BEGIN
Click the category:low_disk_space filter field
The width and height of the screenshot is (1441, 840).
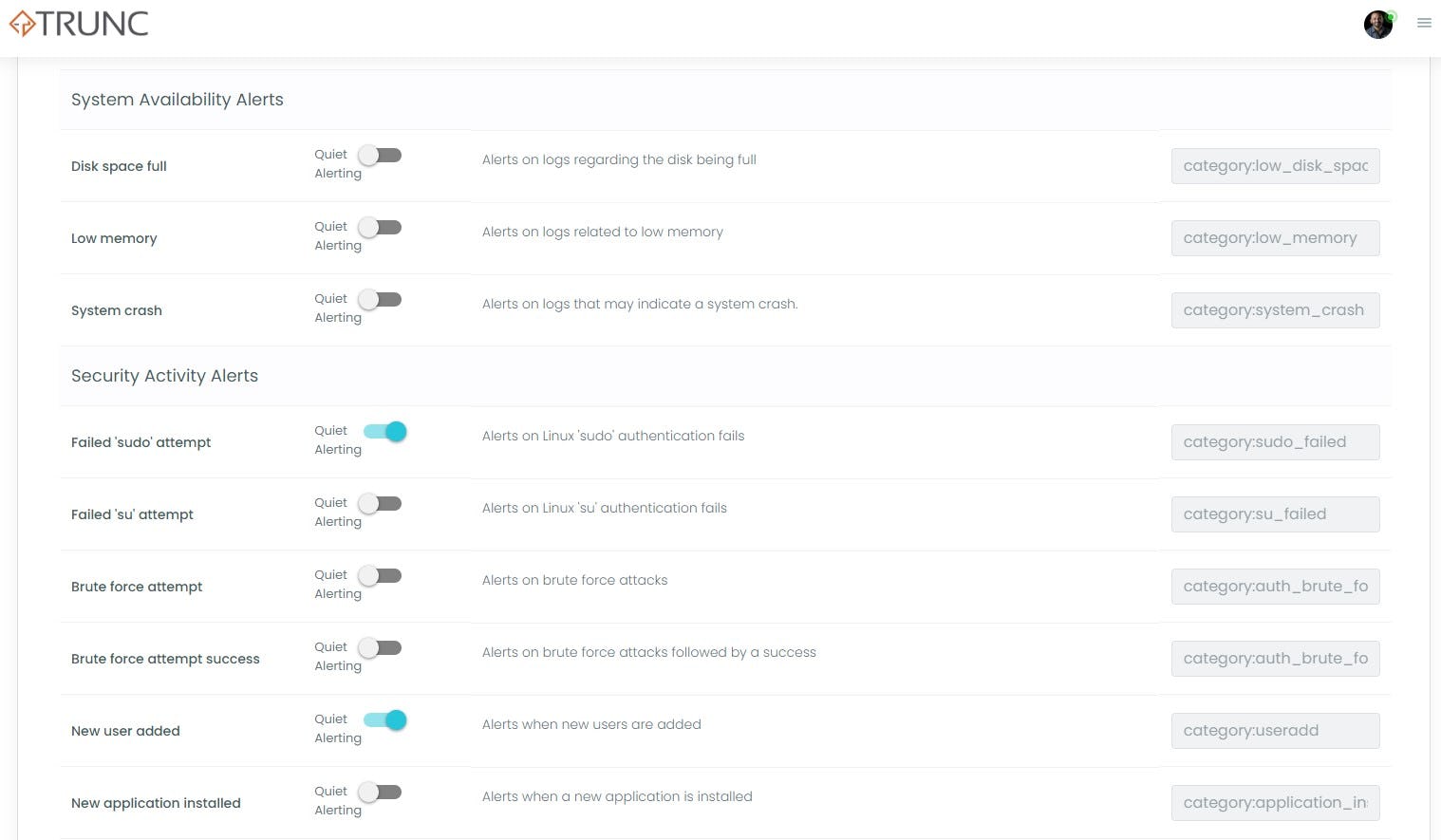(x=1275, y=166)
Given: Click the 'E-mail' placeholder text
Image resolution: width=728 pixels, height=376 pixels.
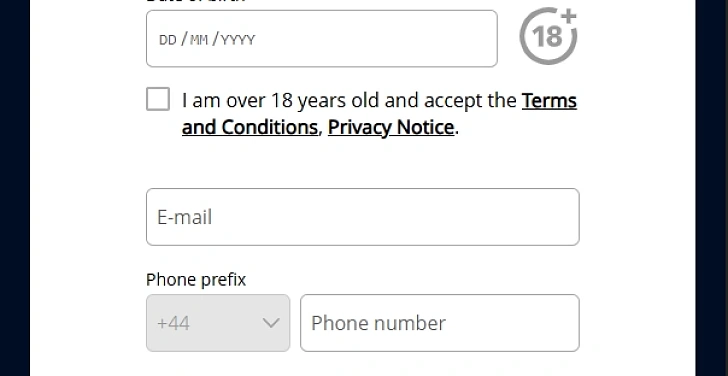Looking at the screenshot, I should [x=184, y=217].
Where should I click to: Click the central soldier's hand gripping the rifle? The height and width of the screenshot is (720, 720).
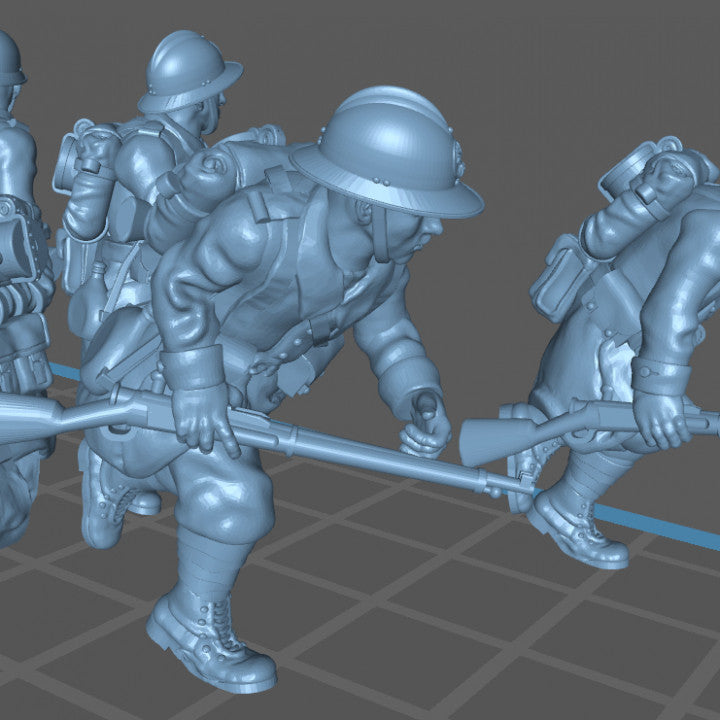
END
DIRECTIONS FOR THIS TASK
What you give back should be the full material above, retyped exactly, with every image removed.

YOUR RESPONSE
Click the category:low_disk_space filter field
The width and height of the screenshot is (1441, 840).
(x=1275, y=166)
Given: Click the 'E-mail' placeholder text
Image resolution: width=728 pixels, height=376 pixels.
Looking at the screenshot, I should [x=184, y=217].
Where should I click to: Click the central soldier's hand gripping the rifle? The height and width of the screenshot is (720, 720).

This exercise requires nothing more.